> **Your task**: The answer should consist of each line below that contains the word "status".

> **Available records**:
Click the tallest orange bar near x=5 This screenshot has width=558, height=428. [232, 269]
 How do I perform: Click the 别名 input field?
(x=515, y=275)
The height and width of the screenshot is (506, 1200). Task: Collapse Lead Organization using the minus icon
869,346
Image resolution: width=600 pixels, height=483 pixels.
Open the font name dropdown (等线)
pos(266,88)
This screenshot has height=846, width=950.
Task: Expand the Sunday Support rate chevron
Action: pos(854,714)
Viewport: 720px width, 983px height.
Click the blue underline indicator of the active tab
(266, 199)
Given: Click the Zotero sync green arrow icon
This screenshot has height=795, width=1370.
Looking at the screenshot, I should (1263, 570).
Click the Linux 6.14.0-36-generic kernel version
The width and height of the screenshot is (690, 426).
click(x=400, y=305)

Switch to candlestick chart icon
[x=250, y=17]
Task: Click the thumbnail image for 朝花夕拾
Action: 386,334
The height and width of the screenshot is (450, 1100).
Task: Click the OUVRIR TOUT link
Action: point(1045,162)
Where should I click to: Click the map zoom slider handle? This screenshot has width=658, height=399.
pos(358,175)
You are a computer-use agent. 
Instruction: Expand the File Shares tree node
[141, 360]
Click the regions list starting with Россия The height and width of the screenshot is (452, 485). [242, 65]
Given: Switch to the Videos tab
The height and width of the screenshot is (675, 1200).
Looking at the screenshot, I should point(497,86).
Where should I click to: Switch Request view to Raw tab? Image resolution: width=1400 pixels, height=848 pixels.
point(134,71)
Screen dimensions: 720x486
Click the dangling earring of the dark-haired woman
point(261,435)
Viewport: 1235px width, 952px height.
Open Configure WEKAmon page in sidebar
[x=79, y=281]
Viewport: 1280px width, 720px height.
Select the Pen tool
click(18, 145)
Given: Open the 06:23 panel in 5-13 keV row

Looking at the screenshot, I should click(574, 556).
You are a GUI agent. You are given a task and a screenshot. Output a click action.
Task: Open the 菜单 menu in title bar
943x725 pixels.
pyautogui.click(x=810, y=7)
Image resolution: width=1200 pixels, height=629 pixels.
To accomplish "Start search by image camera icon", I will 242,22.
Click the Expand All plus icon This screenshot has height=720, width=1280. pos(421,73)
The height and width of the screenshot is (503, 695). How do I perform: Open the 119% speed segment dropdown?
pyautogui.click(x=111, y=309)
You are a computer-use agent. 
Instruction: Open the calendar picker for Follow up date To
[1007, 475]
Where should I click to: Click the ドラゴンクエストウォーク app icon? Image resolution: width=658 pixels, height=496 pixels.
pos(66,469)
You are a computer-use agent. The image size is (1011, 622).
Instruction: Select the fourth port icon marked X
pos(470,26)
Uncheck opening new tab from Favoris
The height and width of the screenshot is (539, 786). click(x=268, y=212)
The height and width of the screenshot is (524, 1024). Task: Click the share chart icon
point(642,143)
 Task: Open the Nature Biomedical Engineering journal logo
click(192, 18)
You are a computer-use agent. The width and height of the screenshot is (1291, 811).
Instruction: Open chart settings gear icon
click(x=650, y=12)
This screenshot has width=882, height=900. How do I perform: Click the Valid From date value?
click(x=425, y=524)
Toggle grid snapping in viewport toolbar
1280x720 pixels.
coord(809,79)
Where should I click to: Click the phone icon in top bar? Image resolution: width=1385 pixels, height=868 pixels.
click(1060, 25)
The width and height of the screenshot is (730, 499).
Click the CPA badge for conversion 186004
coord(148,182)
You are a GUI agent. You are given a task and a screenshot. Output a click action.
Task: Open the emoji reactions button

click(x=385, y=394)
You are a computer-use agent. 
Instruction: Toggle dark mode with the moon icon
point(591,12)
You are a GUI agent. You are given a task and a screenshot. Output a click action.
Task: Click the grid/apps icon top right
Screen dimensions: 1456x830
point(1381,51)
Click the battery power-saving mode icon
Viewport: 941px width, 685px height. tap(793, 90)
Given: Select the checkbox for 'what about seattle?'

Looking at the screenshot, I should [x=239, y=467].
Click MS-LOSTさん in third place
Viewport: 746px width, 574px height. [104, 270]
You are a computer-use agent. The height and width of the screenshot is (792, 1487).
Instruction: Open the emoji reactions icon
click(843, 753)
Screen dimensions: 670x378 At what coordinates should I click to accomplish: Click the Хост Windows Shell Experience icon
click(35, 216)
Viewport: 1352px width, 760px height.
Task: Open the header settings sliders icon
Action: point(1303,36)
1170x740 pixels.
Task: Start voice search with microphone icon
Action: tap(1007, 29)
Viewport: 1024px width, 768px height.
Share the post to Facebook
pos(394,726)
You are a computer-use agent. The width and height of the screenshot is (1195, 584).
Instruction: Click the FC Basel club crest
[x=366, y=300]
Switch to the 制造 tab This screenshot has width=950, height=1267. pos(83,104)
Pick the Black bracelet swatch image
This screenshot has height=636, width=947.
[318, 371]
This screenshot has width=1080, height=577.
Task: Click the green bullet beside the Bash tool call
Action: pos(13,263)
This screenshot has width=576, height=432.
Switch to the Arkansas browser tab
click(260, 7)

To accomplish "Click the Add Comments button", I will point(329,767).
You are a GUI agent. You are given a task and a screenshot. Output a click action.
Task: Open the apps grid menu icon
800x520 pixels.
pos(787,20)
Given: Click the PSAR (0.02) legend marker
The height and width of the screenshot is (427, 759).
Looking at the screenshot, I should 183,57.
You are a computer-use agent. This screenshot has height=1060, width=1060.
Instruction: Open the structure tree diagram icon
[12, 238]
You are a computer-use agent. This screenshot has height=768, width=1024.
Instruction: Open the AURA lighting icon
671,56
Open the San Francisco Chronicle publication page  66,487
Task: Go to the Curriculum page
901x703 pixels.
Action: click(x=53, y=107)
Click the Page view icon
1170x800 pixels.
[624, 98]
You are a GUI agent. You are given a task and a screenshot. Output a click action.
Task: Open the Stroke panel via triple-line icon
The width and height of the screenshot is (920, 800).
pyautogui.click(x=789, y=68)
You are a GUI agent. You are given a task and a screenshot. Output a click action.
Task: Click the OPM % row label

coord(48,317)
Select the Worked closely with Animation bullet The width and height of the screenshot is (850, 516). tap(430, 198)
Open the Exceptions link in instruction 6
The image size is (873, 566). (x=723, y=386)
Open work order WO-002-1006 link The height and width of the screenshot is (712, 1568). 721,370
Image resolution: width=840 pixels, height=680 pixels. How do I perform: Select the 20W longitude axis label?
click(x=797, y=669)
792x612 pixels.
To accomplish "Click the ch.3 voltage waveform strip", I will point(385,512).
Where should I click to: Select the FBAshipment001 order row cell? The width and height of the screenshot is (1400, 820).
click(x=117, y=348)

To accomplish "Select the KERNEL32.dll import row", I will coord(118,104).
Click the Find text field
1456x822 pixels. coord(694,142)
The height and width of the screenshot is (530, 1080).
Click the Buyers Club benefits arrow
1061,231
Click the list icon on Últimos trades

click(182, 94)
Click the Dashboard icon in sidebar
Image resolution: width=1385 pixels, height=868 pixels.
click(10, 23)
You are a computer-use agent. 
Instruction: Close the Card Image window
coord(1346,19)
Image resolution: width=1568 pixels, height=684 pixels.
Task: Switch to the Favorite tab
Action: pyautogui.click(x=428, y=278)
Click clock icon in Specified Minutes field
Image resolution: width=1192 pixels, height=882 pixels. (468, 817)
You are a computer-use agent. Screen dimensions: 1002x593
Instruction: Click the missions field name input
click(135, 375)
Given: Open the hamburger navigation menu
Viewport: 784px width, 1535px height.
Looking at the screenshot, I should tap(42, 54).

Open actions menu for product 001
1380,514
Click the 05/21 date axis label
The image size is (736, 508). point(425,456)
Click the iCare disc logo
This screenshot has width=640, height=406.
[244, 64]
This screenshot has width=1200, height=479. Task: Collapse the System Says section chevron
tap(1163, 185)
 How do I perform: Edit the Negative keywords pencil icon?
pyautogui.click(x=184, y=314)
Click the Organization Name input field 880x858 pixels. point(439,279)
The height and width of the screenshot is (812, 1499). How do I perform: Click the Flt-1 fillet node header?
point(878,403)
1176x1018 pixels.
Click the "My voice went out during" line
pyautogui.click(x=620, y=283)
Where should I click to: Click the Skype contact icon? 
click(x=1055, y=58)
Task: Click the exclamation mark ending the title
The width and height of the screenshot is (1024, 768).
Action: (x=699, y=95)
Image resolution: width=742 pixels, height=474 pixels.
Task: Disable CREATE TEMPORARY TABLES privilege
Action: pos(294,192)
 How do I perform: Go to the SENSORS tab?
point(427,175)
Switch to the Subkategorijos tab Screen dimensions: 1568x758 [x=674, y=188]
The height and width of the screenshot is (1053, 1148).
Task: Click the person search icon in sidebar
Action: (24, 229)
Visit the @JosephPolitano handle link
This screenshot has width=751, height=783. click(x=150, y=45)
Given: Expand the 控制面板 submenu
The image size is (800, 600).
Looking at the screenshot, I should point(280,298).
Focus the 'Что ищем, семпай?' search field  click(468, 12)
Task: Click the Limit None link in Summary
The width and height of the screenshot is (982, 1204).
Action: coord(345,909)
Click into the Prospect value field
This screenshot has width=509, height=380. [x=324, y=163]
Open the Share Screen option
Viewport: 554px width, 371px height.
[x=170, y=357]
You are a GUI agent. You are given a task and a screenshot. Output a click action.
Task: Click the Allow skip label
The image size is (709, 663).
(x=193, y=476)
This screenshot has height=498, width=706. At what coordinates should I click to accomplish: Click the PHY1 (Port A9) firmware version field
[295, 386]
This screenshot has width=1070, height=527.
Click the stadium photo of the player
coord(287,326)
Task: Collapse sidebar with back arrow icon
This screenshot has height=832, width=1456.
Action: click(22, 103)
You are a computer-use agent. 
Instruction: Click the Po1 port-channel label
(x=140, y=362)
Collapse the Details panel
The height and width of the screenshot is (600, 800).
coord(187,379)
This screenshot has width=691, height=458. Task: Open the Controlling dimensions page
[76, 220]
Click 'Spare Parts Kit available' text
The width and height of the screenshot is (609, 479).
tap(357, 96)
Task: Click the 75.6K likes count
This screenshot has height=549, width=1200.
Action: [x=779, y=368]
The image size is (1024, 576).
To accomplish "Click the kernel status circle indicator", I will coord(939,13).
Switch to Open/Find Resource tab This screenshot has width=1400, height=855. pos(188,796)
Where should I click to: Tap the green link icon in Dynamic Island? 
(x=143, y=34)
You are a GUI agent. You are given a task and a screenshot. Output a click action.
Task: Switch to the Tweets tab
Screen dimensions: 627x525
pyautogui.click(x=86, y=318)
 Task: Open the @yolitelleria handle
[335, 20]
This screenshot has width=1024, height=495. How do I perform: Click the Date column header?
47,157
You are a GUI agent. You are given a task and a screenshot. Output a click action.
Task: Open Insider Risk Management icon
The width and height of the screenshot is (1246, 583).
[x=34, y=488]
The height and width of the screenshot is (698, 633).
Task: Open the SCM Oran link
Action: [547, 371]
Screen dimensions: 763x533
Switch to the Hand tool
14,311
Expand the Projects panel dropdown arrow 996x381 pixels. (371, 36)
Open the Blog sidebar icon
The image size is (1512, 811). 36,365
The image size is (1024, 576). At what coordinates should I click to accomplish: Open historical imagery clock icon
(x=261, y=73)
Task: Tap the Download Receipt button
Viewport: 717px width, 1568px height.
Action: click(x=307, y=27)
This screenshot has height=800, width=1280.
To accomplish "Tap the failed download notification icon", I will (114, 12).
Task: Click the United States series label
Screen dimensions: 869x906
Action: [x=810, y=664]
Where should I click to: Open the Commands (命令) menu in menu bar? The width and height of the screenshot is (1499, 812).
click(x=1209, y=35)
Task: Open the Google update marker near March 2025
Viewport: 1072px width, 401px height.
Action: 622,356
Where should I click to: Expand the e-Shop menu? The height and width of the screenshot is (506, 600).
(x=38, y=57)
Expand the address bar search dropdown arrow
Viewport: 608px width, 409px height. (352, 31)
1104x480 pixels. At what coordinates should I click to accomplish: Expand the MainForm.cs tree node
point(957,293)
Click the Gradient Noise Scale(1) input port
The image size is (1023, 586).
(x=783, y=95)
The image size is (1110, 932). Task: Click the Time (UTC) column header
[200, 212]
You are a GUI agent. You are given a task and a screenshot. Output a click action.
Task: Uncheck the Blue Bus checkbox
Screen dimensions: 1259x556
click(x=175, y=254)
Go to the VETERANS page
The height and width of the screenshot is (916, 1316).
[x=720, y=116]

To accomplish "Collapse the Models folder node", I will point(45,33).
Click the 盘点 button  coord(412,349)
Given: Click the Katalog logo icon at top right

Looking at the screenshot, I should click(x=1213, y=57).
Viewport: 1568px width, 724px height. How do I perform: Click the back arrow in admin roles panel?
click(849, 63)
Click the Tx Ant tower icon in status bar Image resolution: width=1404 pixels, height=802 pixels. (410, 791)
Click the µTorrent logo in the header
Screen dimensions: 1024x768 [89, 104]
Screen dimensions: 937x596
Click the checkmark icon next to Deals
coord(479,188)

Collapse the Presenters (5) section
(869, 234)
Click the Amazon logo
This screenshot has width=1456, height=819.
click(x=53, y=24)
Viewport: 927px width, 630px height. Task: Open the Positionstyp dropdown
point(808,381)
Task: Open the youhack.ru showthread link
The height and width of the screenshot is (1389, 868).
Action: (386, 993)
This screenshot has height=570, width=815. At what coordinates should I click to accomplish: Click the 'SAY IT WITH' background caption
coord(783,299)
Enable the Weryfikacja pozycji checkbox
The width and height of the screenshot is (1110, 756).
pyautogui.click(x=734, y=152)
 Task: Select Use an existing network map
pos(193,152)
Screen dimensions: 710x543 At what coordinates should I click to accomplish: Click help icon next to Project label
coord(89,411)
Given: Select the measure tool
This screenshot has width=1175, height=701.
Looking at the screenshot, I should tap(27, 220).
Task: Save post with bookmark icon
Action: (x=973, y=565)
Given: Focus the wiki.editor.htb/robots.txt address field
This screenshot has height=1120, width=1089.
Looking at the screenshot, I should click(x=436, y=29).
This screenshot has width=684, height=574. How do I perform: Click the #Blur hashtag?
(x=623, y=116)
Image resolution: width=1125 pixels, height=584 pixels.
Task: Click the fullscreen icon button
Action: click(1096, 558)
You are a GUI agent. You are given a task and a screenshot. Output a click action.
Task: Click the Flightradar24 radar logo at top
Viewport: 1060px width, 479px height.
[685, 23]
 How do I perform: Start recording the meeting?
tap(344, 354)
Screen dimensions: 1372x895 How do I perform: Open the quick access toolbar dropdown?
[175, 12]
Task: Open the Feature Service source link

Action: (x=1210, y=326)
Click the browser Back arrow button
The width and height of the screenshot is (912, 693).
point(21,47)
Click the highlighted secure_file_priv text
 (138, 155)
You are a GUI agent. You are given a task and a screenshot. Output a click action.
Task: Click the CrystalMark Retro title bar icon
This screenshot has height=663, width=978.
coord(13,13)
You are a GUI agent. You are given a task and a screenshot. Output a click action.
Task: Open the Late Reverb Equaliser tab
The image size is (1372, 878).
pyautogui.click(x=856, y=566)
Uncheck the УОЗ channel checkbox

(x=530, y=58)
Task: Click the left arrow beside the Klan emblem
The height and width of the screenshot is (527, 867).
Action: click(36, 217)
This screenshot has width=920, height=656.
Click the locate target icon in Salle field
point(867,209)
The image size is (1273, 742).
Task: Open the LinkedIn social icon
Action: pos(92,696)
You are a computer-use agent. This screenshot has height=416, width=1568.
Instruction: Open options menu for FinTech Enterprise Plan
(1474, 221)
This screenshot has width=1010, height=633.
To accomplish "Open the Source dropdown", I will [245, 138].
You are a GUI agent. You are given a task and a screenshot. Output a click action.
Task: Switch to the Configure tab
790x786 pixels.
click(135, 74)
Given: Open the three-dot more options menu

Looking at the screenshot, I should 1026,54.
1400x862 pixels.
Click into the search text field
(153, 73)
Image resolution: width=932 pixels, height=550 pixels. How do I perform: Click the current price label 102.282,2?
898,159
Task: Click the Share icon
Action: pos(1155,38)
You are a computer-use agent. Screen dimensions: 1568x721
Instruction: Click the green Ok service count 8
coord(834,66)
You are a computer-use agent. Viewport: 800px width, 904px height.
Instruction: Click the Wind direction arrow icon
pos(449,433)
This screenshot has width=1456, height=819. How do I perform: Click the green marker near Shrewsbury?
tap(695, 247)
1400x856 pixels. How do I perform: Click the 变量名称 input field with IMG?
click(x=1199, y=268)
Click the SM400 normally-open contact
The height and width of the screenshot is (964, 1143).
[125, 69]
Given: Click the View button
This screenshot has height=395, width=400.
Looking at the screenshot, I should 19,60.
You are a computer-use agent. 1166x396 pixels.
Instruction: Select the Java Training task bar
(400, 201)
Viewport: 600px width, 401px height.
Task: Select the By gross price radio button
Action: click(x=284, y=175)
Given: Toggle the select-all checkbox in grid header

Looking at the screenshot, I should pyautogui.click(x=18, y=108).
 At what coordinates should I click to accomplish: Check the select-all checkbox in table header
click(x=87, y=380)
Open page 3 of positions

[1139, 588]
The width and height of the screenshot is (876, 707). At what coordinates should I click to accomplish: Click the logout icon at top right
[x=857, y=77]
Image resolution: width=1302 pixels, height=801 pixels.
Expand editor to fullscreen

> **Task solution**:
To accomplish "Click the kernel status circle indicator", I will coord(939,13).
Click the Tx Ant tower icon in status bar Image resolution: width=1404 pixels, height=802 pixels. (410, 791)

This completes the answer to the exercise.